* YOUR INSTRUCTIONS
Filter the entries and keep only the lines where the string "computer" appears.

* MATERIAL FOR THE TASK
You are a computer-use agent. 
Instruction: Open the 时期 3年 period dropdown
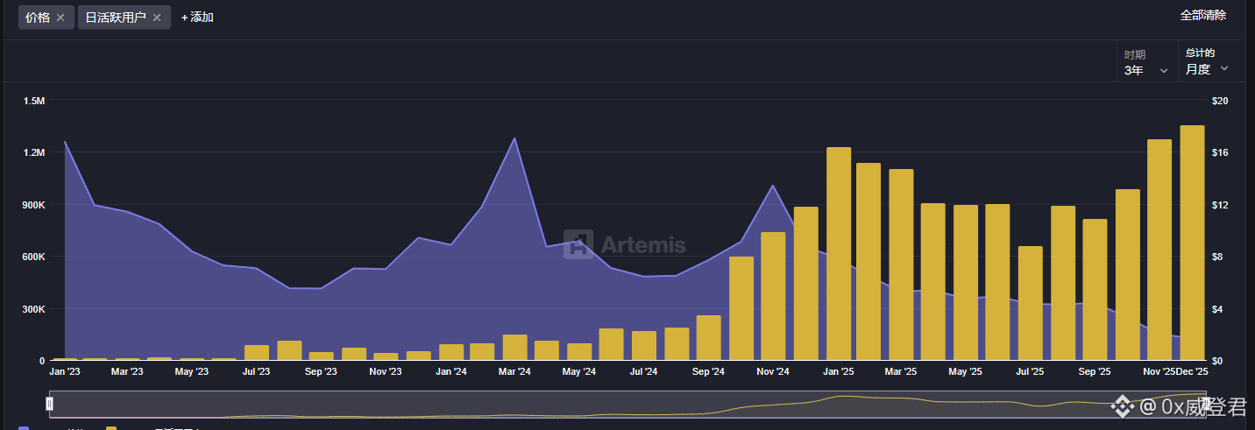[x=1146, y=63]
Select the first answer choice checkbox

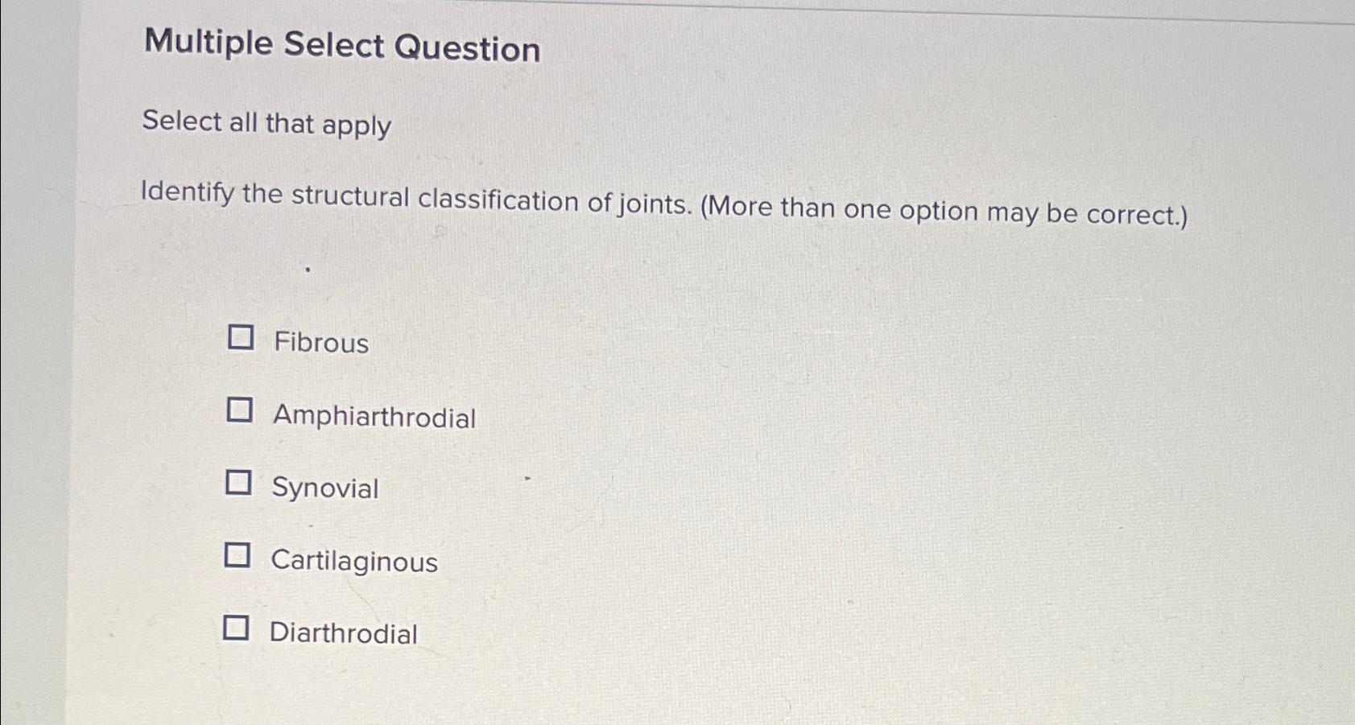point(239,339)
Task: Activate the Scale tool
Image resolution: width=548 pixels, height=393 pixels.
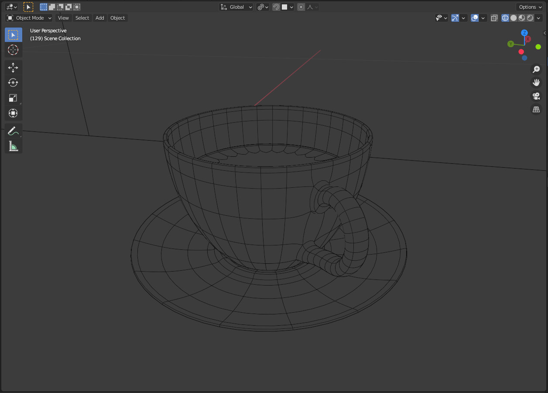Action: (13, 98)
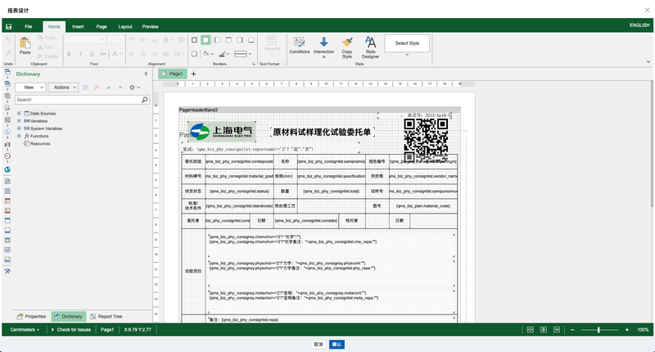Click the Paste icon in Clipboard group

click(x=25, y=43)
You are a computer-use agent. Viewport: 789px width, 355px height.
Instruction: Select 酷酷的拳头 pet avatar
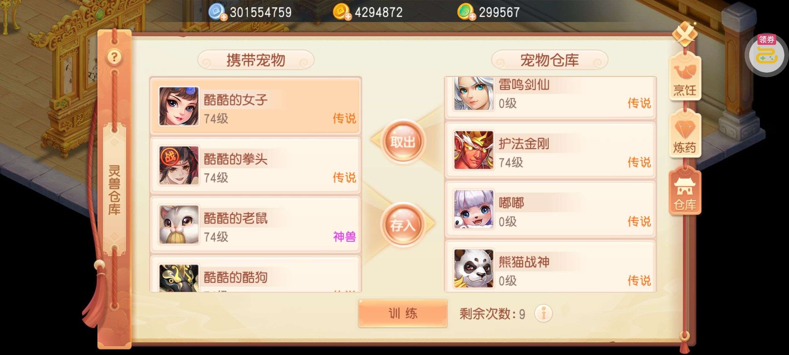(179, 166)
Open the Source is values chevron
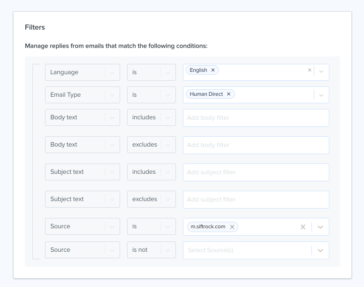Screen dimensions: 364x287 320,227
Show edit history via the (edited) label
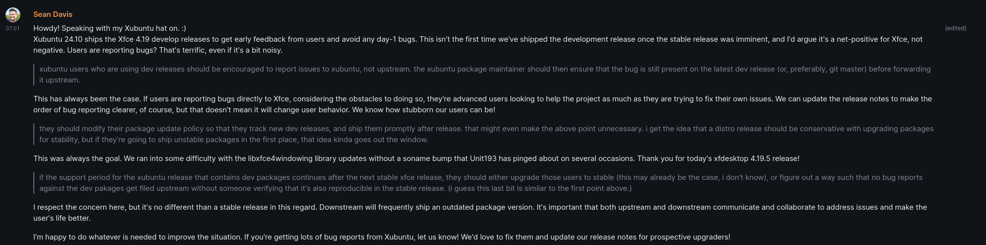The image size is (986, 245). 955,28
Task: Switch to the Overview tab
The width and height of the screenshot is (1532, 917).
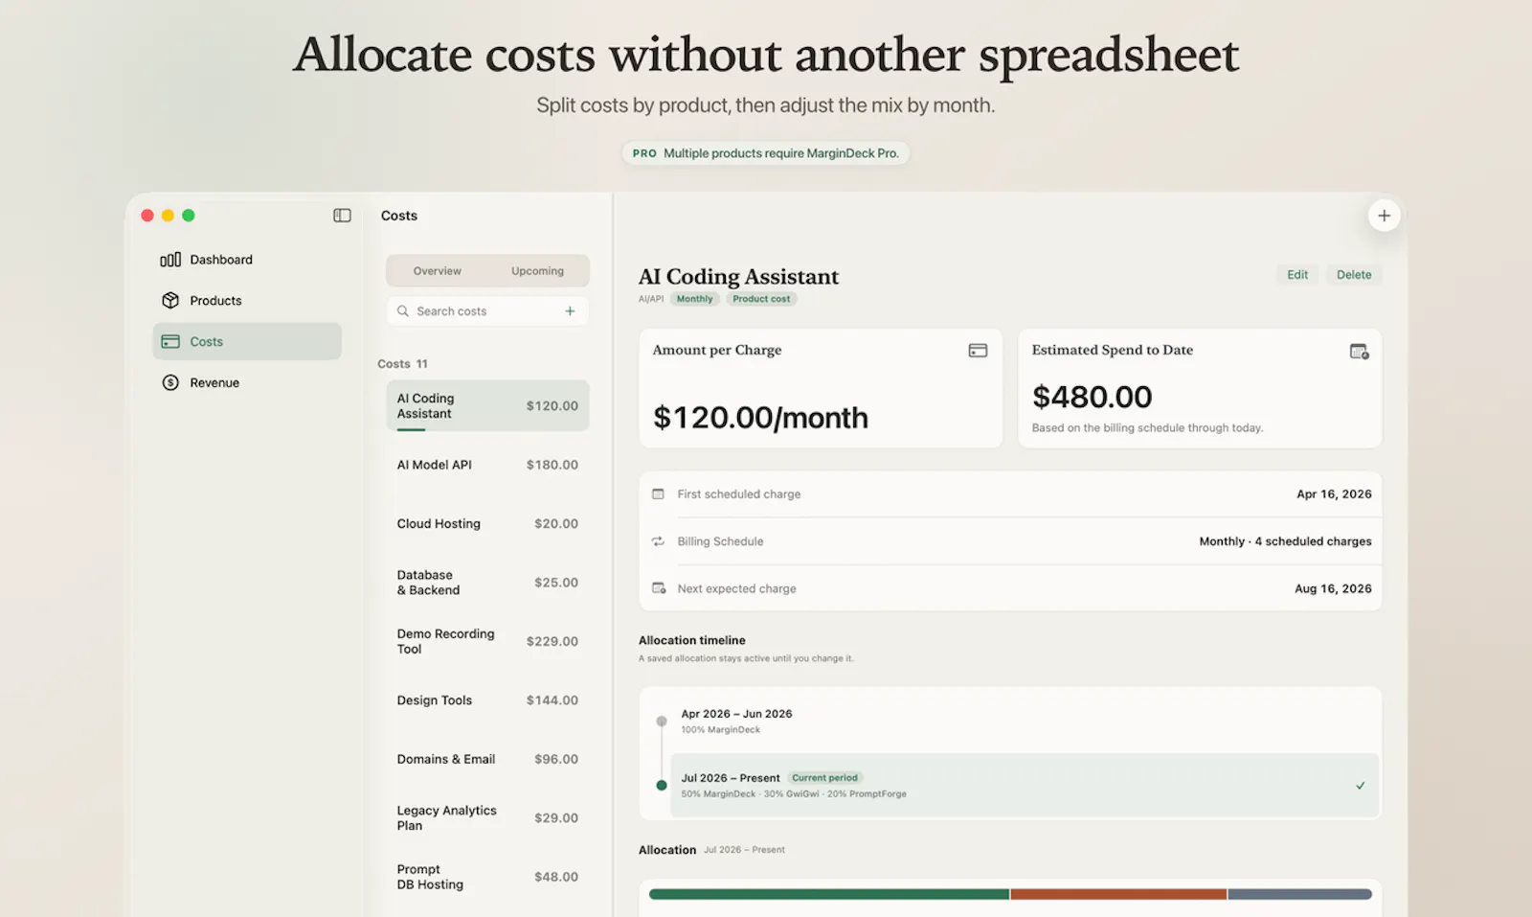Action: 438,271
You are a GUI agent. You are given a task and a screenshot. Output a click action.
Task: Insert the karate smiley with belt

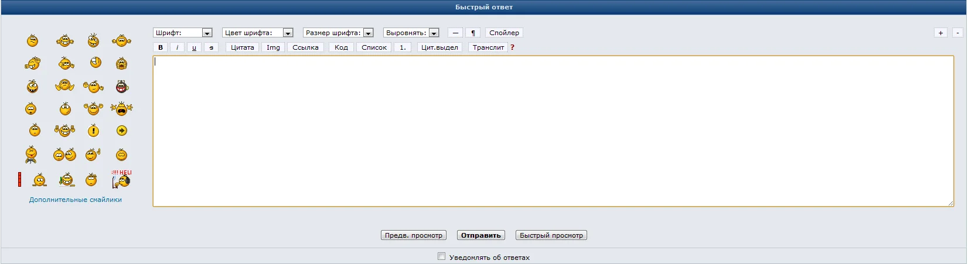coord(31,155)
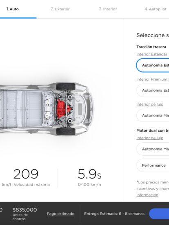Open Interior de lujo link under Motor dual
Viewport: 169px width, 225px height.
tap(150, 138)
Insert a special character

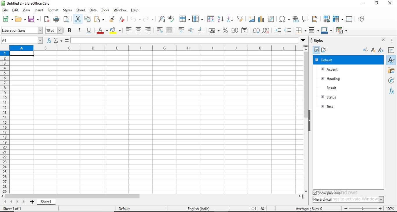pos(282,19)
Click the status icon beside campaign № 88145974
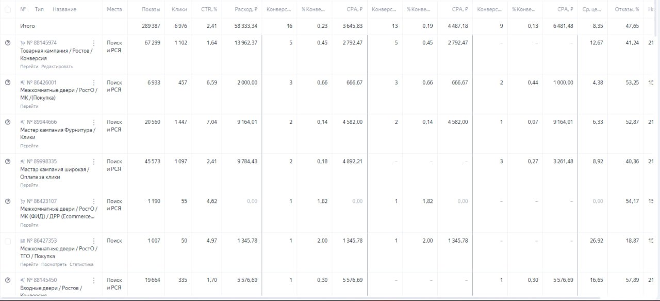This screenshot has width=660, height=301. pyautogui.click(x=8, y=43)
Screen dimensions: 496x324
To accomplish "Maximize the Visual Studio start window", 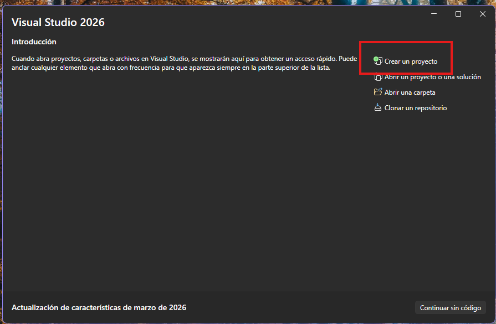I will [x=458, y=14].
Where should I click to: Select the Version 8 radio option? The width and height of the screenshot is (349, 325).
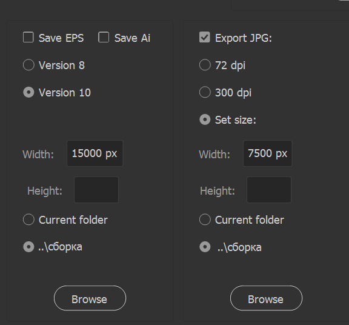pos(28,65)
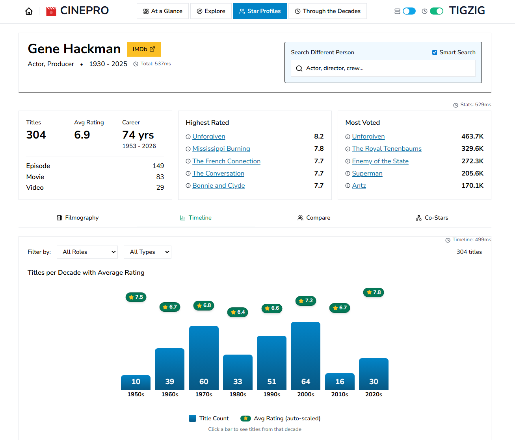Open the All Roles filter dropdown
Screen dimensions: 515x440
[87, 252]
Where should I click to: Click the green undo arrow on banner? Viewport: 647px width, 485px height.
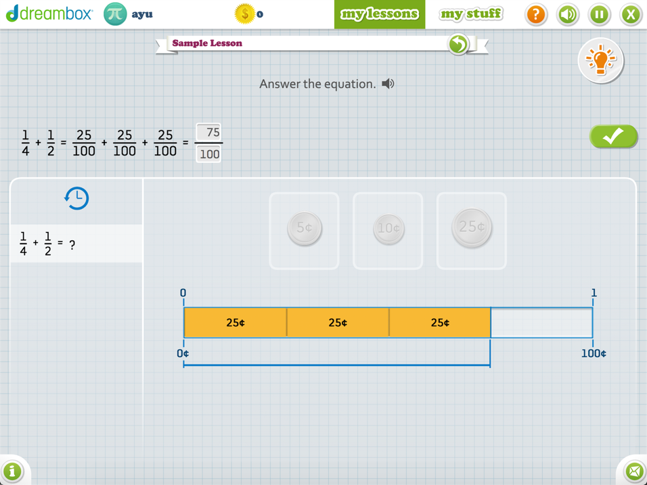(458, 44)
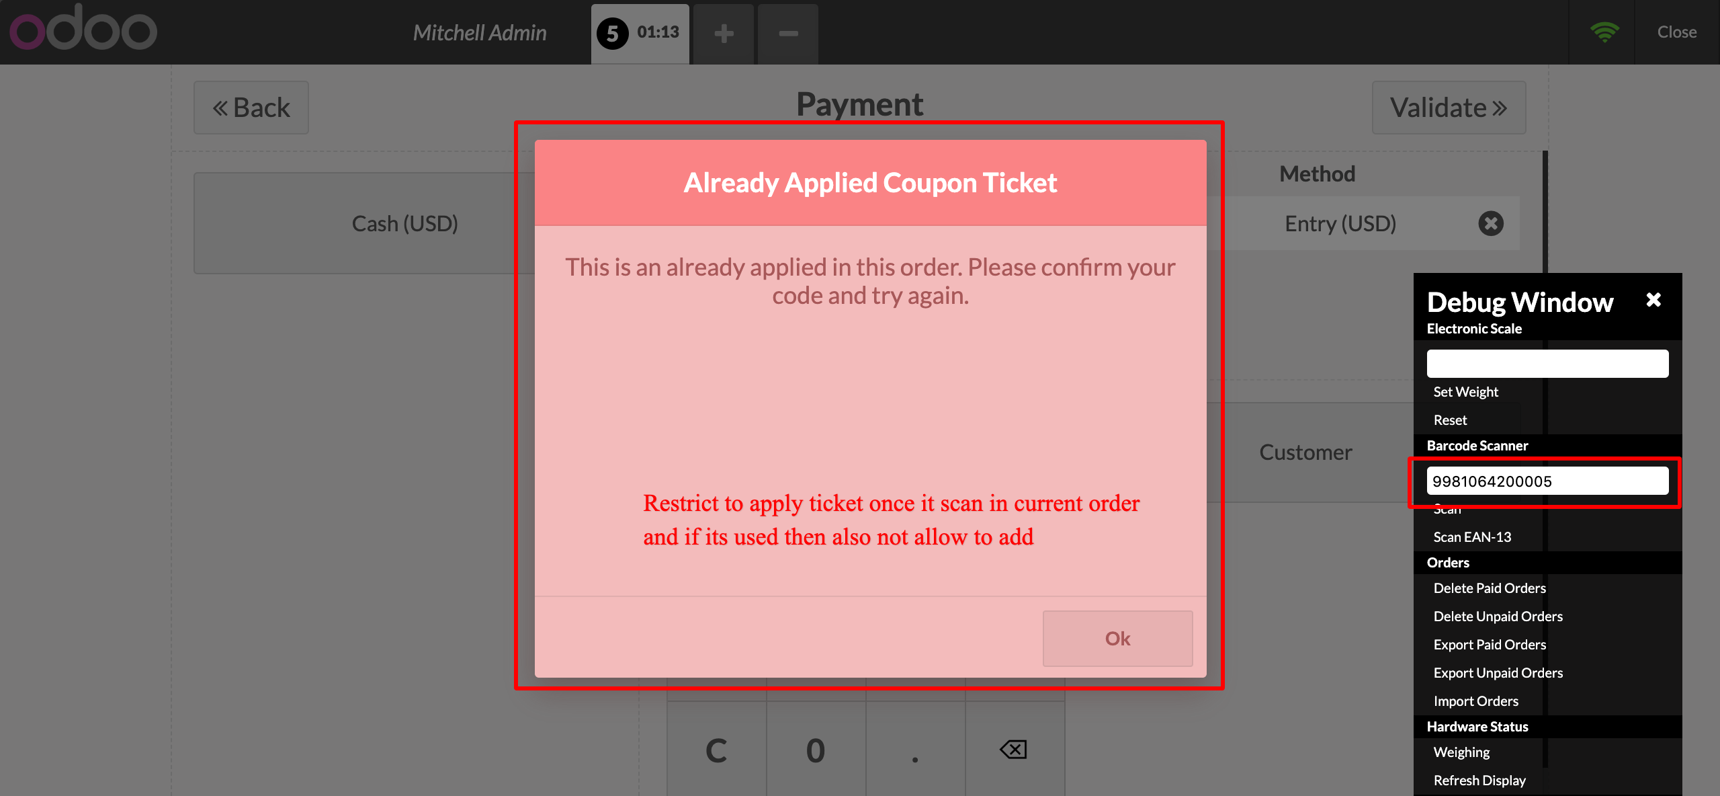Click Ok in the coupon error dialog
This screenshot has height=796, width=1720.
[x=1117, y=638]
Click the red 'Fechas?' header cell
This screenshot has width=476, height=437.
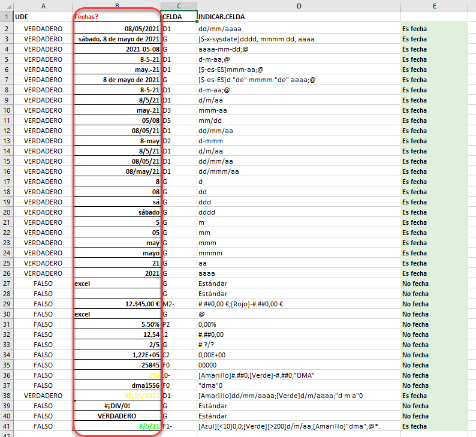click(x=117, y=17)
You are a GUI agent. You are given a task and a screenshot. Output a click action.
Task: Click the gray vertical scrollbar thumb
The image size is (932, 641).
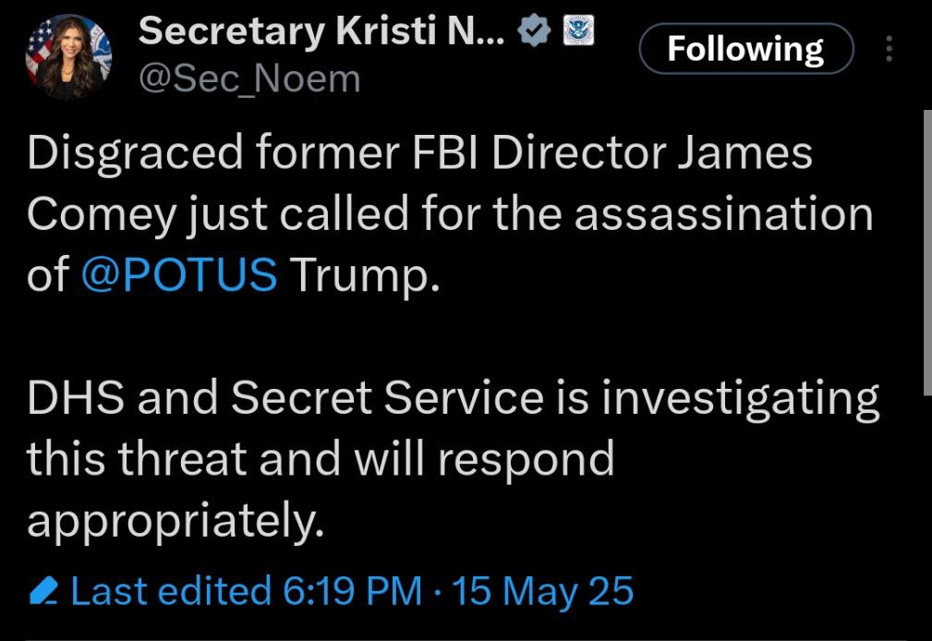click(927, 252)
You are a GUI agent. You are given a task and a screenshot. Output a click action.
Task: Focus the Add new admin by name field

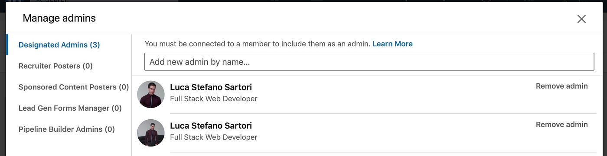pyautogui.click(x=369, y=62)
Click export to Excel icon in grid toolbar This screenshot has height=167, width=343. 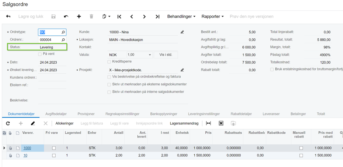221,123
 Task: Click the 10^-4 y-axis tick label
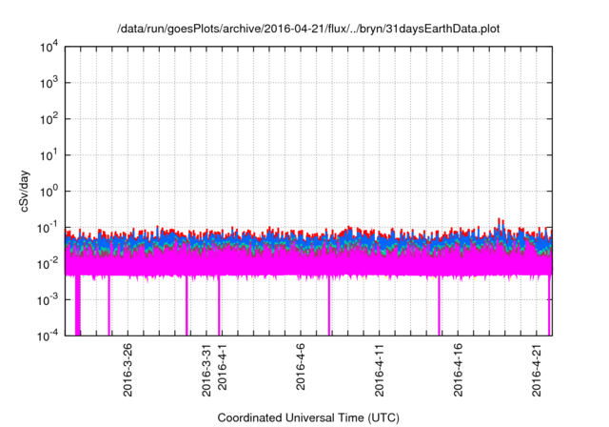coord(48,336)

* EXERCISE OUTPUT
You are a computer-use agent. 
You are a computer-use agent. Viewport: 789px width, 355px height.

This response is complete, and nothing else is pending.